"Again and again in history internal feuds have destroyed nations great and small...Such a danger cannot arise as long as the American people are careful never to allow party spirit to become so embittered that the destruction of their political enemies seems to be more important than the safety of the country.
However strongly devoted you may be to any particular cause; however strongly opposed you may be to some other cause; the vital thing is to remember is that any cause, however good it may be in itself, is secondary in importance to the supreme cause of national unity. Any other doctrine than this is pure treason."Emmet Fox (1932)

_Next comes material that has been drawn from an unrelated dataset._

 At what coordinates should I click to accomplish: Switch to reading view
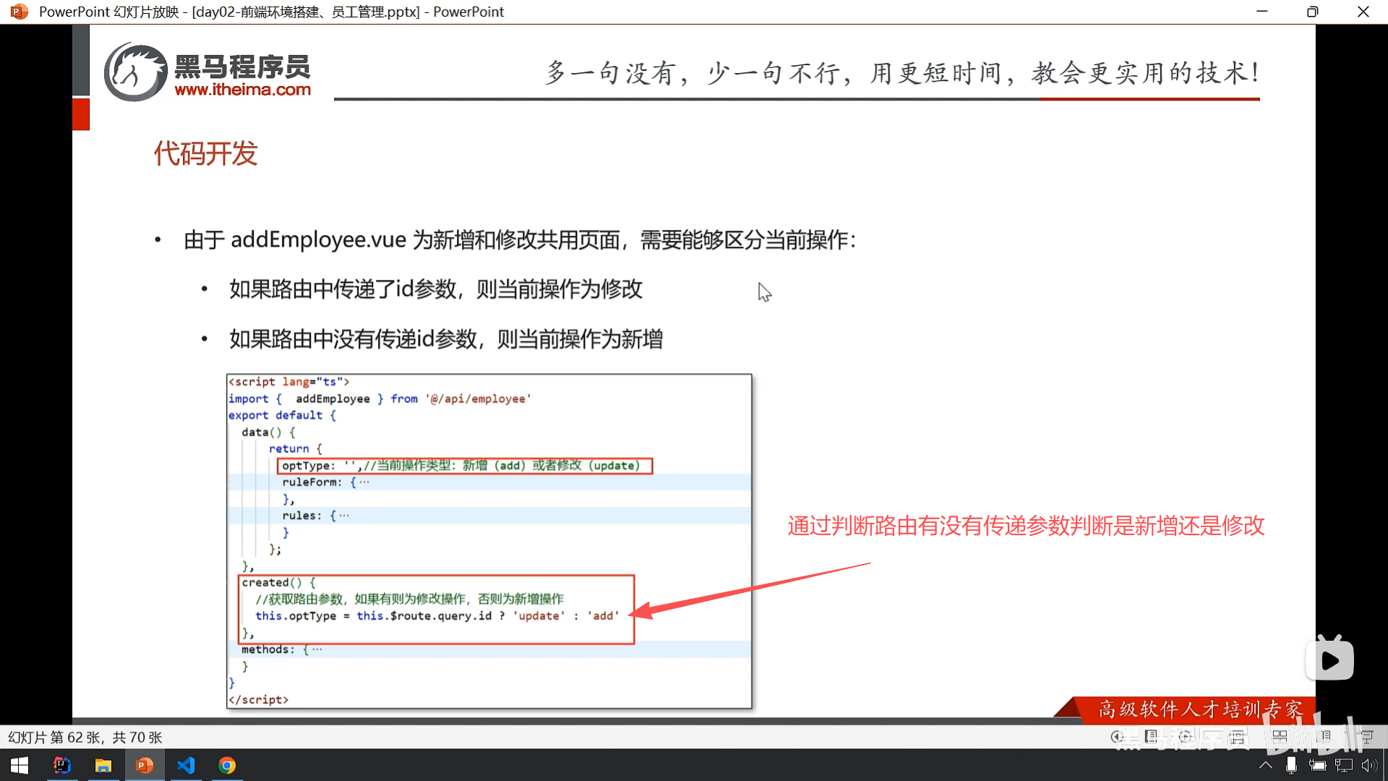tap(1324, 737)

With the election behind us, the opportunity to make choices continues in a whole new way. We decided who our leaders would be. Now we get to decide who we want to be and how we want to be together. For well over a decade now, our national political discourse has been growing more bitterly divisive. Some of us surrounded ourselves entirely with like-minded or like-speaking people. This is okay if we’re trying to learn a whole new language (total immersion works) or if we need to completely change the way we think (like when an alcoholic becomes sober). The problem is, we have no opportunity to grow or learn anything new, our beliefs are never challenged and our dialogues become echo chambers.
For the past few years, I’ve simply refused to discuss politics for the most part. As a minister, it’s important to me to make sure I am approachable to everyone, no matter what the political beliefs or culture might be. I live in a predominantly conservative section of the country. But no one here has ever asked my political affiliation before holding a door for me if my hands were full. It seems to me that the challenge for all of us is to remember who we are – good people who want this world to work for all of us. The challenge for leadership today is to find a way to begin a conversation that is sincerely respectful of the person if not their views, and that allows us to hear each other without becoming offended.

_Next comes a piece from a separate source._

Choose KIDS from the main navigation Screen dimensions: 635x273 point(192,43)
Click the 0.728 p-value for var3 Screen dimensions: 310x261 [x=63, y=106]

I know this isn’t an easy thing to do, but I also know it can be done. We just completed the process of integrating two denominations. These two organizations grew out of a split in the denomination that happed close to 70 years ago. We taught the same classes, from the same book, quoting the same philosophers, mostly about the same subject – the Unity of All and the presence of the Divine in each and every being. Believe me; our teens had a field day with that one. Over and over, we were asked the question – how can we have two different, competing organizations preaching unity…and keep a straight face? The answer is we couldn’t. It took years of work to heal the rift. It took humility from our leaders. It will take more of the same for years to come. It’s a constant re-examination of our values, our beliefs and our willingness to actually live what we teach. We talked a lot about finding the third way – not making one side right and the other wrong, but finding out what really works and using the greatest wisdom available to the group. We had to decide how important it was to be right, and be acknowledged as right, versus how much we wanted to get on with the living of happy, productive lives.
This is the story of our nation right now. Opinions and viewpoints are more easily shared because of the internet. Diversity is a greater reality as minorities, some of whom used to be silenced and hidden, find their voices and take their place on a national stage. Traditional “Christian values” have to be reexamined as mainstream culture moves away from traditional religious beliefs and practices. Change is the in-your-face and speeding up constant. I happen to this this is good. The challenge is to learn to live with diversity and still get on with the business of living in one nation.
Because if we don’t learn to have a conversation with “them”, and they with us, we’ll never get out of these echo chambers we’ve created.